Quantum Many-Body Tunneling of Solitons in Bose-Einstein Condensates

The macroscopic quantum tunneling of ultracold bosons is studied in one-dimensional optical lattice systems. A bright soliton confined by a potential barrier is allowed to tunnel out of confinement by reducing the barrier width or by tuning the strength of the attractive two-particle interactions. We predict the escape time for the soliton, that is, when the norm remaining behind the barrier drops to 1/e. Time-Evolving Block Decimation (TEBD), a time-adaptive matrix product state method, is used to accurately model the many-body physics.
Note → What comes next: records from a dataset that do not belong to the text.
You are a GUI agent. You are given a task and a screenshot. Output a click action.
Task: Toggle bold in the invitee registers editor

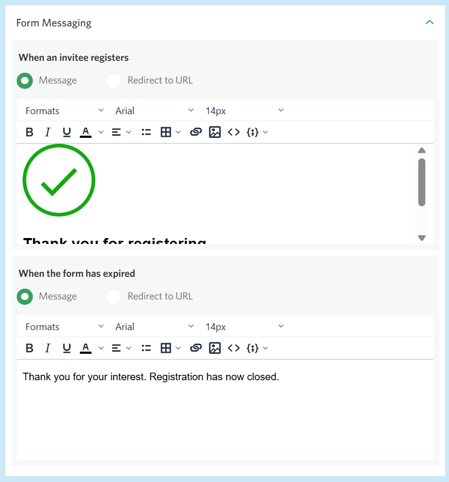(30, 132)
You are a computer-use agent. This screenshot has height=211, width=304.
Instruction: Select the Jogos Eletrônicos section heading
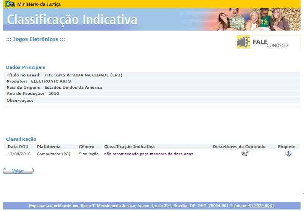(35, 39)
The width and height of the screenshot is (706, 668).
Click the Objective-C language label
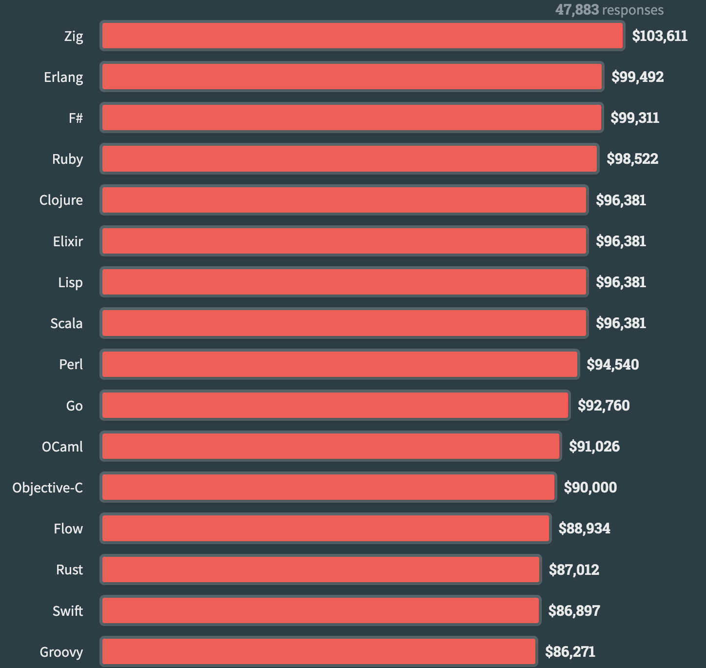pos(48,488)
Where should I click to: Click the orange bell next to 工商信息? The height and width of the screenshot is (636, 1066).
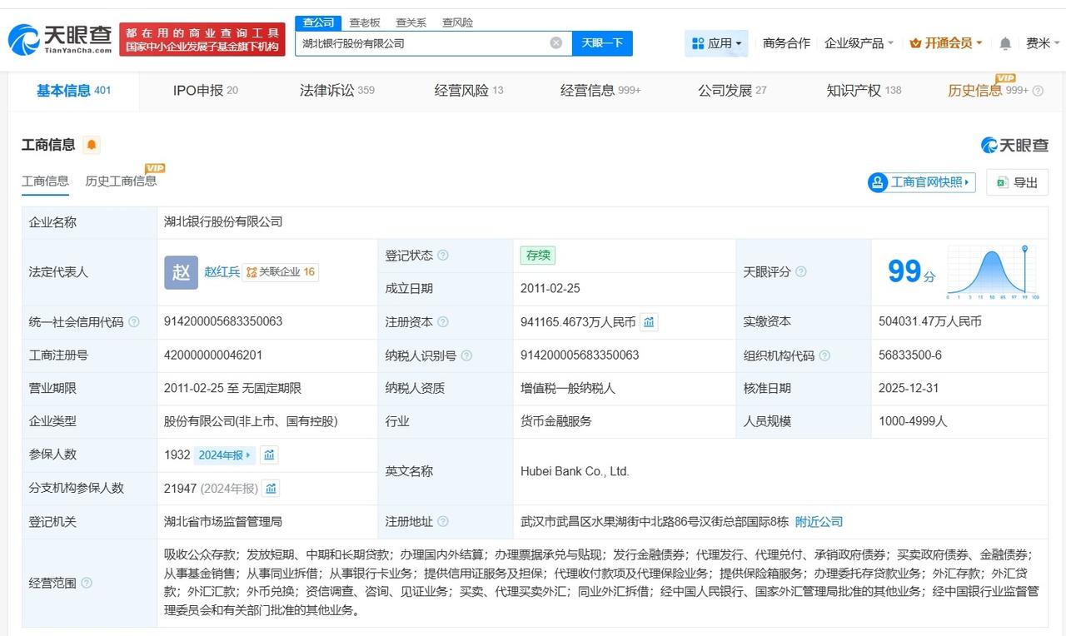coord(92,145)
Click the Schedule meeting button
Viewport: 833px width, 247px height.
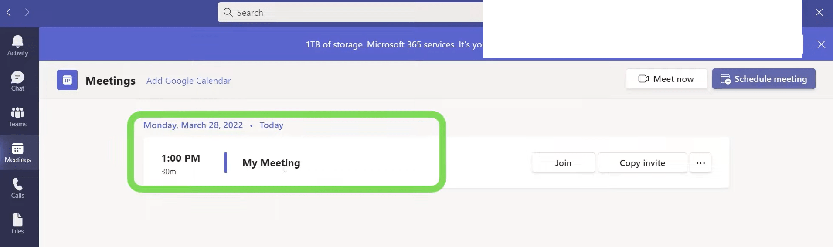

Using mean-field calculations as a comparison, we independently check our results near the weakly interacting limit. We examine how the interaction strength, the number of particles, the system size, and the barrier area affect the soliton escape time. Our findings show the regimes in which the mean-field theory is widely inadequate, and the appreciable differences between a mean-field and a full quantum many-body approach. We then use TEBD to model the dynamics far beyond the mean-field limit. We calculate the entropy of entanglement between the soliton body behind the barrier and the escaped soliton tail past the barrier over time. Using two-particle correlation functions we also examine how particles in different regions of the many-body system (behind, under, or past the barrier) are entangled to one another.